Like Venezuela, Nicaragua is making the world uncomfortably aware of what a disaster socialism truly is. But despite the bloody protests and a growing movement to remove Sandinista Daniel Ortega from power, common Nicaraguans are still far from reaching their goal. In the meantime, any group that speaks against violence is seen as an enemy of the state. And it is thanks to this policy of brutal oppression that it’s nearly impossible to be a Catholic in good standing and a Nicaraguan —unless, of course, you want the government breathing down your neck.
Much like Mexico during 70 years of brutal and violent persecution, Ortega and his wife, Rosario Murillo, have targeted the country’s Catholics for their opposition to the state’s policies, which appear to be heavily backed by the communist regime of Cuba. But as the country’s youth turn to the Church for a philosophy based on the idea of human freedom, it is clear that under a totalitarian regime, faith is seen as a deadly competitor.
In a 2018 interview, Bishop Jorge Solorzano said that “it’s a crime to be a Catholic young person today” in Nicaragua. Because the Church protected protesters who ran to the streets to demand new elections, the contention between the Nicaraguan state and the faithful widened, putting both lay people and clerics in danger.
“[W]hen the regime started brutally repressing our most basic rights, the bishops and many evangelical pastors, as shepherds of Christ’s flock, started forcefully denouncing the evil and brutal repression,” said Lesther Alemán, 21, a Nicaraguan student who became the face of the Nicaraguan anti-government movement. “The regime then turned against the Church, directing its mobs to attack priests, ministers, and bishops, as well as to desecrate churches. They threatened the Catholic Church’s leadership with murder.”
But as Ortega refuses to back down, doubling down against critics, the economy is the hardest hit.
With the growing tensions, the country’s tourism industry suffered a tremendous blow, and because of the instability brought about the protests and violent response, banks and investment firms withdrew from the scene. Finally, America imposed sanctions on the small nation, further worsening the economic situation on the ground.
As political prisoners rot in jail and Catholics are treated like enemies of the state, many flee, afraid of losing their freedom — and even their lives — if they stay.

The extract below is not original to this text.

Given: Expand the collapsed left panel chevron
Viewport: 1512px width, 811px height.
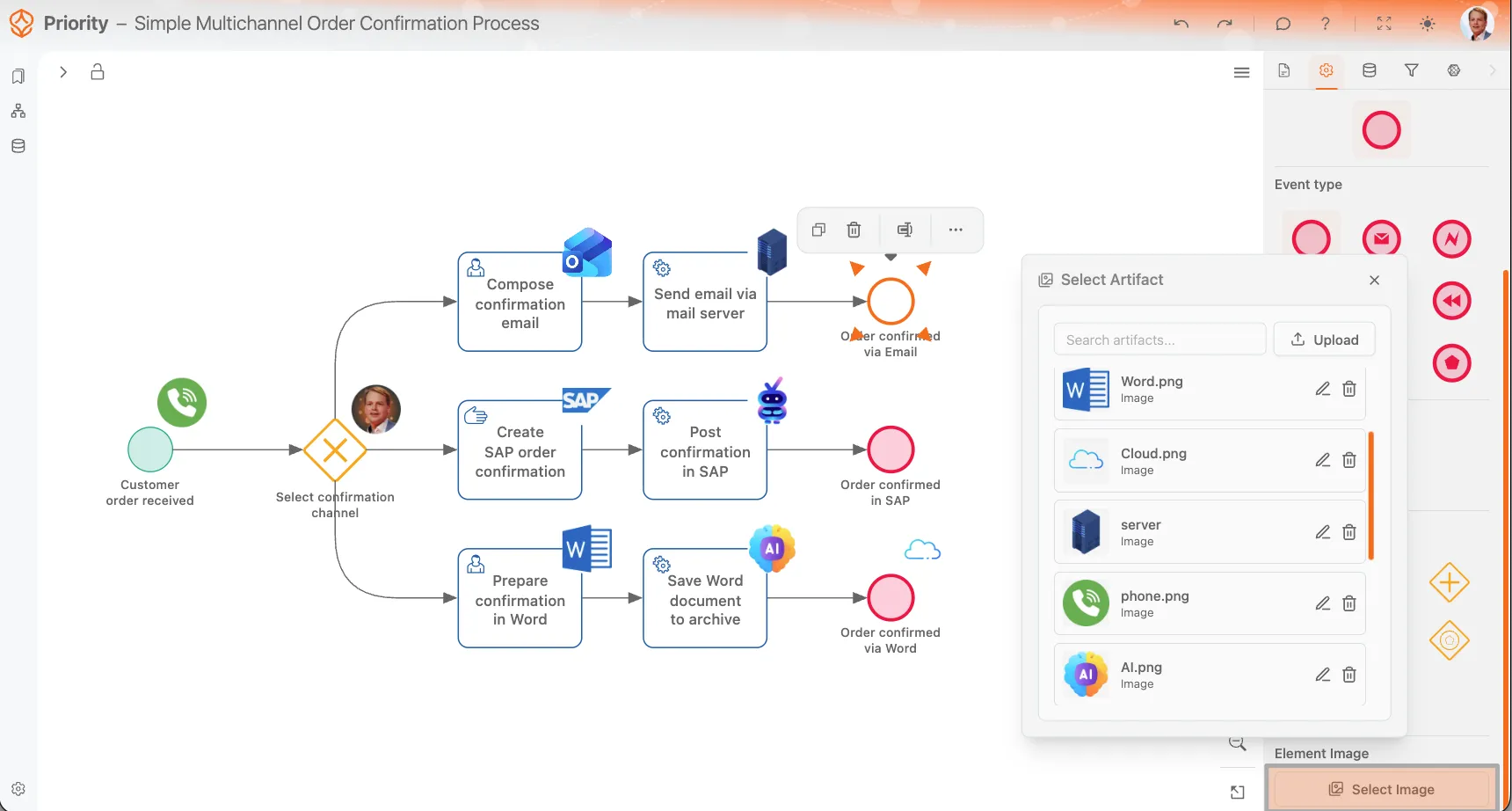Looking at the screenshot, I should click(62, 72).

How Rivalry Between Authorities Maximizes Freedom
Rooted in the days of the Roman Empire, the rivalry between church and state helped to break apart government authority all throughout Europe. This decentralization of power helped Europe to grow and establish commerce like never before, “[maximizing] economic efficiency … [and liberating] civil society with respect to the state,” as French sociologist Jean Baechler explained.

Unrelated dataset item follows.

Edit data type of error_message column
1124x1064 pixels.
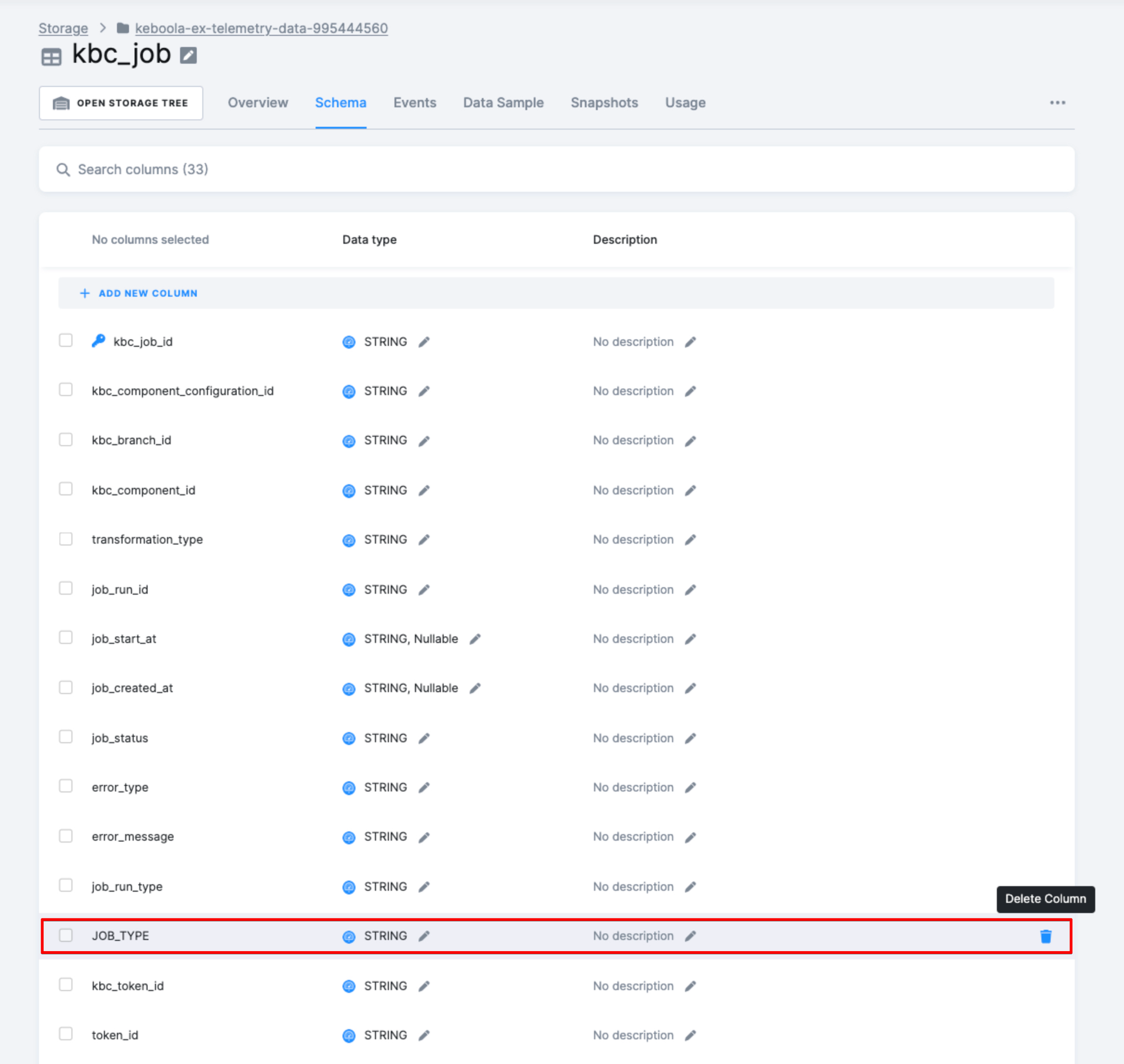tap(424, 837)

As rivalry helped to prevent expansions of power, small kingdoms, principalities, and republics flourished as a result. And as Europeans noticed that the most prosperous cities were those with liberal economic policies, the trend caught on.
With Christian thought contributing to the age’s culture, ideas such as “the mitigation of slavery and a greater equality within the family [as well as] the concepts of natural law, including the legitimacy of resistance to unjust rulers,” Europe continued to grow economically in what is now known as the European Miracle.
As we see in history, Ortega has a great deal to be afraid of.
With about 70% of the population being Catholic, the nation’s faithful won’t stop until Ortega listens.
“[A]ll of civil society must, and does, support the Nicaraguan bishops,” Alemán said. “It saddens me … that here in the United States we have encountered severe opposition from American leftist groups who supported the Sandinistas in the 1980s, and still imagine them as ‘freedom fighters.’”
To protesters like Alemán, freedom isn’t about political ideology, and the state’s stance against religion won’t stop them from denouncing Ortega.
“I and my associates are Nicaraguans. [We] are not engaged in an ideological struggle. [Our] struggle is for the survival of our country and for the respect of our people’s basic religious and human rights.”